====== SELECTED EXTRACT ======
A Simple Numerical Optimal Control Scheme
Published:
Most optimal control problems and analytically intractable, that is, their solution cannot be expressed in terms of elementary functions. This is due to the fact that the solution most likely requires solving the differential equations that govern the evolution of the states which, as anyone familiar with differential equations knows, is also unlikely to be possible. Rather than throw up our hands though, numerical tools can be used to numerically solve the optimal control problem. There are a number of different ways to do this, but in this post, I examine what I believe is the simplest method based on the trapezoidal method.
The Optimal Control Problem
For reference, the optimal control problem addressed in this post can most generally be defined as,
\[\begin{aligned} \min && &J = E(x(t_0), x(t_f), t_0, t_f) + \int_{t_0}^{t_f} F(x(t),u(t)) dt\\ \text{s.t.} && &\frac{dx}{dt} = f(x(t),u(t))\\ && &h^L \leq h(x(t),u(t)) \leq h^U\\ && &x^L \leq x(t) \leq x^U\\ && &u^L \leq u(t) \leq u^U\\ && &e^L \leq e(x(t_0), x(t_f), t_0, t_f) \leq e^U\\ && &x_0^L \leq x(t_0) \leq x_0^U\\ && &x_f^L \leq x(t_f) \leq x_f^U\\ && &t_0^L \leq t_0 \leq t_0^U\\ && &t_f^L \leq t_f \leq t_f^U \end{aligned}\]More details on optimal control and how to apply Pontryagin’s Maximum Principle can be found here.
Temporal Transformation
While the above form is often used when writing down the optimal control problem, the time domain is typically standardized to a specific interval, denoted $ [\tau_0, \tau_f] $ where, in our formulations, we take $ \tau_0 = -1 $ and $ \tau_f = 1 $. The transformation in general can be determined from the following linear system of equations,
\[\begin{aligned} t_0 &= a \tau_0 + b\\ t_f &= a \tau_f + b \end{aligned}\]so that the original time can be reconstructed from the normalized time,
\[t(\tau) = a \tau + b\]Solving this system of equations yields,
\[a &= \frac{t_f-t_0}{\tau_f - \tau_0}\\ b &= t_0 - \frac{t_f-t_0}{\tau_f-\tau_0} \tau_0\]Setting $ \tau_0 = -1 $ and $ \tau_f = 1 $ yields $ a = \frac{t_f-t_0}{2} $ and $ b = \frac{t_f+t_0}{2} $.
The dynamical equations are rewritten in terms of the scaled time $ \tau $ using the chain rule,
\[\frac{dx}{d\tau} = \frac{dx}{dt} \frac{dt}{d\tau} = \frac{t_f-t_0}{2} \frac{dx}{dt}\]Similarly, a $ u $-substitution transforms the integral cost,
\[\int_{t_0}^{t_f} F(x(t),u(t)) dt = \frac{t_f-t_0}{2} \int_{-1}^1 F(x(t(\tau)),u(t(\tau))) d\tau\]The states and controls in terms of the normalized time are strictly denoted $ x(t(\tau)) $ and $ u(t(\tau)) $ but, as an abuse of notation, we will denote the states and controls as $ x(\tau) $ and $ u(\tau) $. Just note that $ \tau $ is always the scaled time and $ t $ is always the original time.
====== DATASET CONTENT ======
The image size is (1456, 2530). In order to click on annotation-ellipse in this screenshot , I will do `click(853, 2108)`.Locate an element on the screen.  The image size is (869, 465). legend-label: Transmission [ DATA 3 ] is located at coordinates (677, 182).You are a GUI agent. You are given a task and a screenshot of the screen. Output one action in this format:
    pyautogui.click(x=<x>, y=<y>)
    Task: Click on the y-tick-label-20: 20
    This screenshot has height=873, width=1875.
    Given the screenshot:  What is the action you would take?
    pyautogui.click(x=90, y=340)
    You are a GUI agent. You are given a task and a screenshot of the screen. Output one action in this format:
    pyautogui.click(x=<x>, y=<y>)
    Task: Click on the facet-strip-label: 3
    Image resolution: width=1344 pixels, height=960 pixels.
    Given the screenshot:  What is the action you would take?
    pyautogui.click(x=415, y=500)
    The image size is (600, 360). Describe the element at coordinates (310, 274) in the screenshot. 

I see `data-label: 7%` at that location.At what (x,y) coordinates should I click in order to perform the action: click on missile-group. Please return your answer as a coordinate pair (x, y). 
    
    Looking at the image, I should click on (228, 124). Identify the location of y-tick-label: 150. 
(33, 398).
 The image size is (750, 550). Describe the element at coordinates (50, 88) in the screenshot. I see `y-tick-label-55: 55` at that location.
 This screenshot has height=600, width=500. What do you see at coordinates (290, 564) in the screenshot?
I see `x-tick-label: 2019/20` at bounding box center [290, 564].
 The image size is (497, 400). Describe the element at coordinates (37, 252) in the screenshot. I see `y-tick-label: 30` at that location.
======
REQUIRED ACTIONS:
[a] Decide whether each statement below agrees with the optimal control post. Answer yes or no for each, and quote the words of the post that decide it.
(i) The method the post examines is based on the trapezoidal method.
(ii) The dynamical equations are rewritten in terms of the scaled time by using the chain rule.
(iii) In the post's notation, t stands for the scaled time.
[b] Write the next part of the optimal control post, picking up after its final sentence.
The records come from a source unrelated to the optimal control post.

ANSWERS BY ITEM:
[a]
(i) Yes: "I examine what I believe is the simplest method based on the trapezoidal method."
(ii) Yes: "The dynamical equations are rewritten in terms of the scaled time $ \tau $ using the chain rule"
(iii) No: "$ t $ is always the original time."

[b]
The scaled optimal control problem is,
\[\begin{aligned} \min && &J = E(x(t_0),x(t_f),t_0,t_f) + \frac{t_f-t_0}{2} \int_{-1}^1 F(x(\tau),u(\tau)) d\tau\\ \text{s.t.} && &\frac{dx}{d\tau} = \frac{t_f-t_0}{2} f(x(\tau),u(\tau))\\ && &h^L \leq h(x(\tau),u(\tau)) \leq h^U\\ && &x^L \leq x(\tau) \leq x^U\\ && &u^L \leq u(\tau) \leq u^U\\ && &e^L \leq e(x(t_0),x(t_f),t_0,t_f) \leq e^U\\ && &x_0^L \leq x(t_0) \leq x_0^U\\ && &t_0^L \leq t_0 \leq t_0^U\\ && &x_f^L \leq x(t_f) \leq x_f^U\\ && &t_f^L \leq t_f \leq t_f^U \end{aligned}\]There are many ways to discretize time in the differential equations that appear in the optimal control problem. The simplest approach is using a central difference method (or the trapezoidal rule) which is what is descibed here. Additional methods, such as at the roots of orthogonal polynomials, which have the benefit of faster convergence in relation to the number of grid points, will be discussed in future posts.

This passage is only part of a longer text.